As cinco empresas cotadas na Bolsa de Valores e Dívida de Angola (BODIVA) registaram um lucro agregado de 585,5 mil milhões de kwanzas em 2025, um crescimento de 178% face aos 210 mil milhões de kwanzas contabilizados no exercício anterior.
Contas feitas pela Economia & Mercado, de acordo com as demonstrações financeiras ainda não auditadas, revelam que os ganhos diários rondaram 1,6 mil milhões de kwanzas. Este valor é 2,8 vezes superior ao de 2024, ano em que o lucro diário fixou-se em 575 milhões de kwanzas.
Este desempenho foi impulsionado pela entrada do Banco de Fomento Angola (BFA), através de uma Oferta Pública Inicial (OPI) que incluiu a venda de participações detidas pelo Estado e pelo Banco Português de Investimentos (BPI).
O Banco Angolano de Investimentos (BAI) foi a entidade mais rentável, com 302 mil milhões de kwanzas, um crescimento de 100% em relação aos 151 mil milhões de kwanzas do período homólogo. A segunda posição do pódio coube à estreante BFA, que anotou 230 mil milhões de kwanzas. Antes da sua cotação, a instituição obteve um resultado de 205,8 mil milhões de kwanzas.

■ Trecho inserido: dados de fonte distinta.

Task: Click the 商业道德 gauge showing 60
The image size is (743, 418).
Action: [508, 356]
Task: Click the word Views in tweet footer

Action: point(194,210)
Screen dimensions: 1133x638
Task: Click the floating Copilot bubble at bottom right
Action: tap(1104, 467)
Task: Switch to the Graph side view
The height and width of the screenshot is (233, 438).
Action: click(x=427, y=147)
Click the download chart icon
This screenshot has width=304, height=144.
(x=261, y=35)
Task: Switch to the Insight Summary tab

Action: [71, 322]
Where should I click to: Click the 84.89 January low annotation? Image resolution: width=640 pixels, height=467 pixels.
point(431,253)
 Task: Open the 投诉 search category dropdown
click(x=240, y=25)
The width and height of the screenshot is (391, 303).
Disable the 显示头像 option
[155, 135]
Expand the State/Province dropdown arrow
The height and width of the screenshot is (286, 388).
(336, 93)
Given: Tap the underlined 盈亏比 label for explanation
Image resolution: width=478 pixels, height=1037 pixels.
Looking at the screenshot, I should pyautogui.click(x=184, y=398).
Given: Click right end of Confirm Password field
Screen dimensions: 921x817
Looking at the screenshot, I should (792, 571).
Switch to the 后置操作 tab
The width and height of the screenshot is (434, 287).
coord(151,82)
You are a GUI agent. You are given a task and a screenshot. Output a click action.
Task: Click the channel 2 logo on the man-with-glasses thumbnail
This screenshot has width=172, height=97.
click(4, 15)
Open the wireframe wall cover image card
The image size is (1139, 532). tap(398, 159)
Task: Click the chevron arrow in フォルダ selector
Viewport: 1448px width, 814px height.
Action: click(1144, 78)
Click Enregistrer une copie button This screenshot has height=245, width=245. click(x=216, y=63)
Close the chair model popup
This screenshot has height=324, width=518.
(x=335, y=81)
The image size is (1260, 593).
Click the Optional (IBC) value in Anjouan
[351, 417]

Em terceiro lugar, o Banco Caixa Geral Angola (BCGA) recuou 11,9% nos lucros, de 50,1 mil milhões de kwanzas em 2024 para 44 mil milhões em 2025.
A fechar o top cinco figuram a seguradora ENSA, que registou a maior queda entre as cotadas, com os ganhos a recuarem 18% para 6,5 mil milhões de kwanzas (ante 8,05 mil milhões em 2024), e a própria BODIVA, que viu os seus proveitos dispararem 101%, para 2,6 mil milhões de kwanzas.
Segundo dados da Renda Passiva, o BFA lidera a previsão de distribuição de dividendos, com uma estimativa de 7 668 kz por acção. Na sequência, surgem o BAI (6 989 kz/acção), a BODIVA (1 959 kz/acção) e a ENSA (1 481 kz/acção). A instituição com o menor payout projectado é o BCGA, que deverá remunerar os seus accionistas com 1 082 kz por título.